In the little foreword to the Mass of the feast of St. Francis, he is referred to as a serviceman, and he certainly took part in the inter-city wars of his day, and for a year was imprisoned in Perugia. “This affliction he suffered a whole year with great alacrity, and comforted his companions.” He always loved to sing and give feasts and walk the streets of Assisi in his all night long revelry, but the Lord kept calling him till he gave away his fine clothes and his uniform too. He began his spiritual warfare with loathing and fear but overcame himself by kissing the leper, and it was that hard act which transfigured him and turned him to the works of mercy. He visited the hospitals and served the lepers and he finally, at twenty-five, separated himself from his father, he put on the dress of a poor shepherd and the multitudes followed him as they did a Gandhi in our own day. Both were poor, both were ascetics. Both loved peace and worked for it and faced, unarmed, the sultans and rulers of their day.

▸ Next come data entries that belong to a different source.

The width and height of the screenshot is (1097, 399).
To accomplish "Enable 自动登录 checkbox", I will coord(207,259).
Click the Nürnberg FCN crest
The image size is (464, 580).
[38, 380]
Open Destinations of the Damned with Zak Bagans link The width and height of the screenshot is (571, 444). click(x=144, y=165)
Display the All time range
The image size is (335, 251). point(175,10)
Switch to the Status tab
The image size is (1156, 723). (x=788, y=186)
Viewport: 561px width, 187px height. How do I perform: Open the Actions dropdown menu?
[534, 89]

Thanks to Peter Maurin, French peasant and founder of the Catholic Worker movement in 1933, we too, working in houses of hospitality such as that at Chrystie Street, feel that we have been called to a life of voluntary poverty. We know that there can be a natural attraction to poverty and the irresponsibility which goes with it. Artists, writers, musicians and scientists have embraced poverty rather than the rewards of the world to follow their own vocation. But surely it is a strange vocation to love the destitute and dissolute, those men sleeping in doorways, foul with the filth of the gutter, dying of drunkenness and malnutrition and fever and cold. We have known many such deaths and have witnessed the depths of misery around us. Only last month a group of school children, in their early teens, poured kerosene on three such men, lying in doorways sleeping in the still warm nights, and set fire to them! This act of horror gives witness to the all too prevalent attitude to these men–“They are only bums” one child said, and the mother of another, “Someone ought to do something about these bums”–who are found in every corner of the city, in vacant buildings, in the shadow of warehouses in neighborhoods deserted at night.

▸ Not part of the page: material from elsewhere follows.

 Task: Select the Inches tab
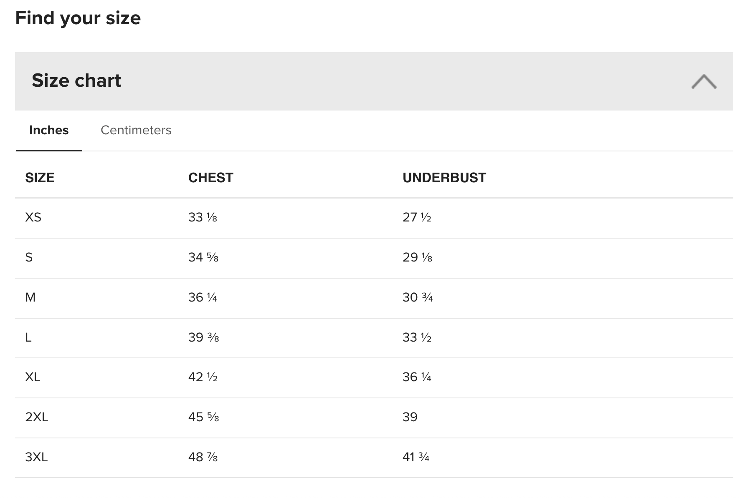click(x=49, y=130)
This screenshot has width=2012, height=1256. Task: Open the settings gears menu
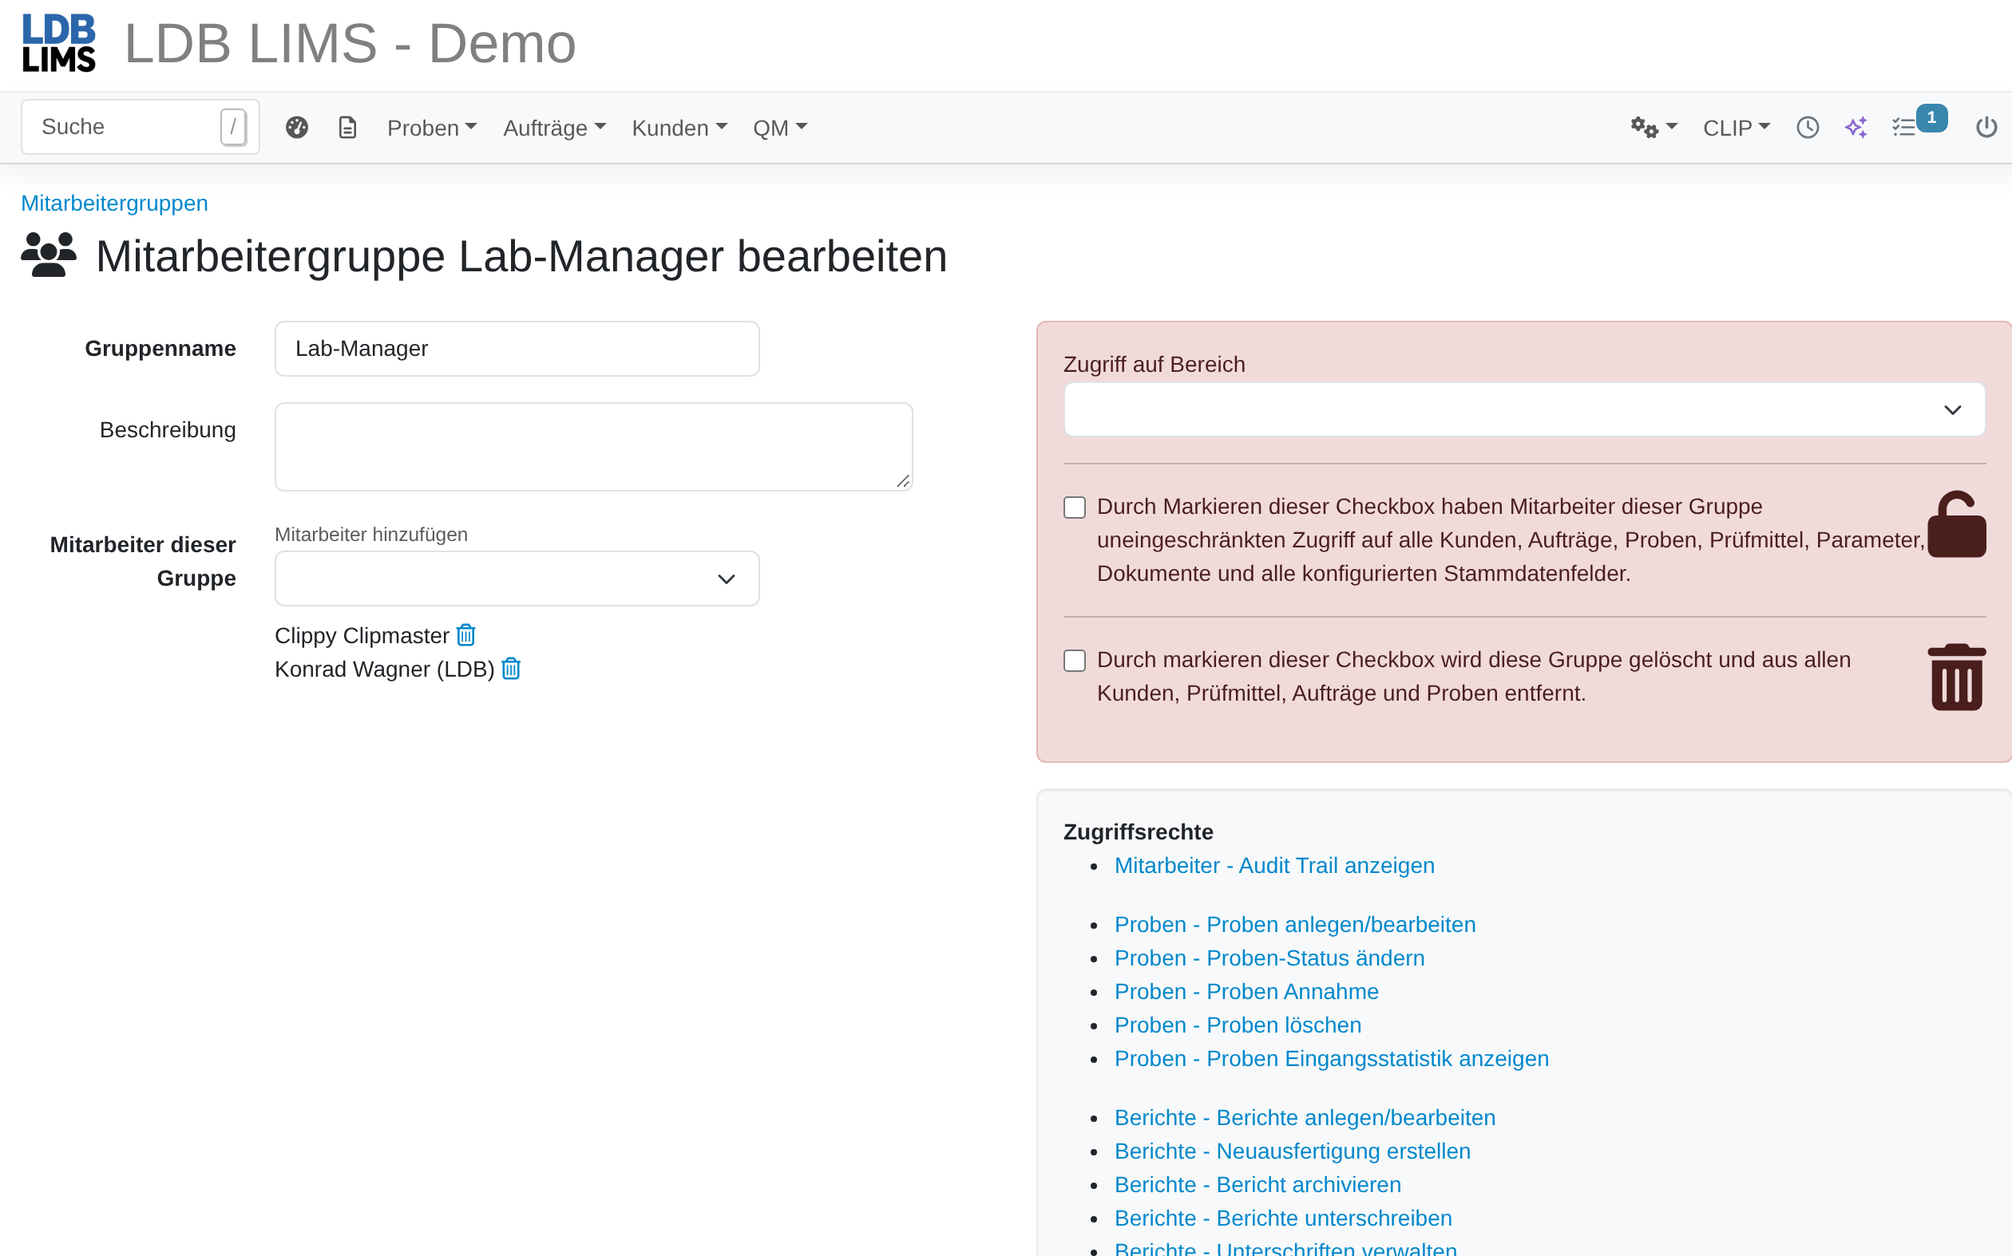pyautogui.click(x=1653, y=127)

Looking up something in a book of notes taken in 1952 I find these sentences from an article called “Beyond Personalism” by Simone Weil in Cross Currents, Spring ’52 issue, “From earliest childhood to the grave there is something in the depths of every human heart, which in spite of all the experience of crimes that have been committed, endured, observed –invincibly expects people to do good and not evil. More than any other thing, this is the sacred element in every human being.” This applies to these children, to these derelicts, and to us and to you, to rich and to poor. So we ask your help and your prayers.